Muir drückte seine Zigarette am Altar aus und warf sie in die lodernden Flammen. «Na schön.» Seine Stimme klang ebenso hart wie spöttisch. «Was also soll ich Ihrer Meinung nach tun? In die Türkei fahren und dort jeden einzelnen Erdhügel aufbuddeln, um zu sehen, ob sich darin vielleicht ein Schild befindet?»

«Das ist nicht nötig.» Reeds Tonfall war jetzt wieder freundlicher. «Falls die Geschichten stimmen, befindet sich der Schild nicht mehr dort.»

«Sie haben gesagt, Achilles sei in Troja beerdigt worden.»

«So war es auch. Aber seine Rüstung wurde nicht mit ihm zusammen begraben. Die Griechen hielten einen Wettkampf ab, um zu bestimmen, wer sie erben sollte, und dabei hat Odysseus gewonnen.»

«Herr im Himmel – hört das denn gar nicht auf?
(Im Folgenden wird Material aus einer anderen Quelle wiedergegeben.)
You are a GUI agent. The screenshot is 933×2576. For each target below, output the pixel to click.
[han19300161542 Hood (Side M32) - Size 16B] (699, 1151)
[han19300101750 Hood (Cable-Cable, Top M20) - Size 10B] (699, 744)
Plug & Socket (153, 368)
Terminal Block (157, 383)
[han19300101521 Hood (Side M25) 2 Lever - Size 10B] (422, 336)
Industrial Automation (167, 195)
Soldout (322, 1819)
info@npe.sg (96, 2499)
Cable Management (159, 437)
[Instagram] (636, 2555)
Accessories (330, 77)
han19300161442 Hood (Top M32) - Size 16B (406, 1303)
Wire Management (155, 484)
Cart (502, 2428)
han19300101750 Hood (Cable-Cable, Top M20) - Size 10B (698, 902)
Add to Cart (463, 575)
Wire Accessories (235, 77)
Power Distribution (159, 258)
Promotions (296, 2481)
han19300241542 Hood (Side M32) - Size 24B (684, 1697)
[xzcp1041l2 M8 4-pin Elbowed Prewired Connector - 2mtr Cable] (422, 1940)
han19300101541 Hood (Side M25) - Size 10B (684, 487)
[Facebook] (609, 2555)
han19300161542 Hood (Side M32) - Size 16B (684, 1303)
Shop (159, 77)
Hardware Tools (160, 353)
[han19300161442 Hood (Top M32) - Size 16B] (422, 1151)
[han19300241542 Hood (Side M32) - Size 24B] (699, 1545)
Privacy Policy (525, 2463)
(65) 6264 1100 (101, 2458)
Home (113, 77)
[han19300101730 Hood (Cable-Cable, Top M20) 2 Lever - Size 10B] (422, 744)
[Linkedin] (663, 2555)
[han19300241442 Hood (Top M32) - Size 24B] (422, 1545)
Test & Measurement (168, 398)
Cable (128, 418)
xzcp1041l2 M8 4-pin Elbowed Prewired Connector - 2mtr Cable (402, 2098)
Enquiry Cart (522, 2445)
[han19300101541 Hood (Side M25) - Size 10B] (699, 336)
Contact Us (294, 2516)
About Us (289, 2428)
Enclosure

Was hat er damit angestellt?»

«Das weiß niemand. Hier verschwindet der Schild des Achill vollständig aus der Legende. Auf Odysseus trifft das natürlich nicht zu – seine zehnjährige Irrfahrt heim nach Ithaka bildet das Thema der Odyssee. Soweit ich weiß, ist aber von der Rüstung des Achill in der Odyssee nie die Rede, bis auf eine kurze Anspielung darauf, dass Odysseus sie gewonnen hat. Und so häufig, wie Odysseus auf seiner Irrfahrt Schiffbruch erlitten hat, erscheint es undenkbar, dass er sie mit nach Hause gebracht hat.»

Muir klappte sein elfenbeinbesetztes Zigarettenetui auf; seine Finger suchten darin herum, aber es war leer. Er hob den Blick und sah Reed direkt in die Augen. «Lassen wir mal den ganzen Mist und faulen Zauber beiseite. Haben Sie irgendeine Ahnung, wo wir diesen Schild finden können, oder soll ich nach London telegrafieren und denen Bescheid geben, dass die Jagd beendet ist?»

Einen Moment lang erwiderte Reed wortlos Muirs Blick.

«Wo sich der Schild befindet, weiß ich nicht.»

Das Etui schnappte zu. Muir wandte sich zum Gehen.

«Aber ich weiß, wo ich mit der Suche anfangen würde.»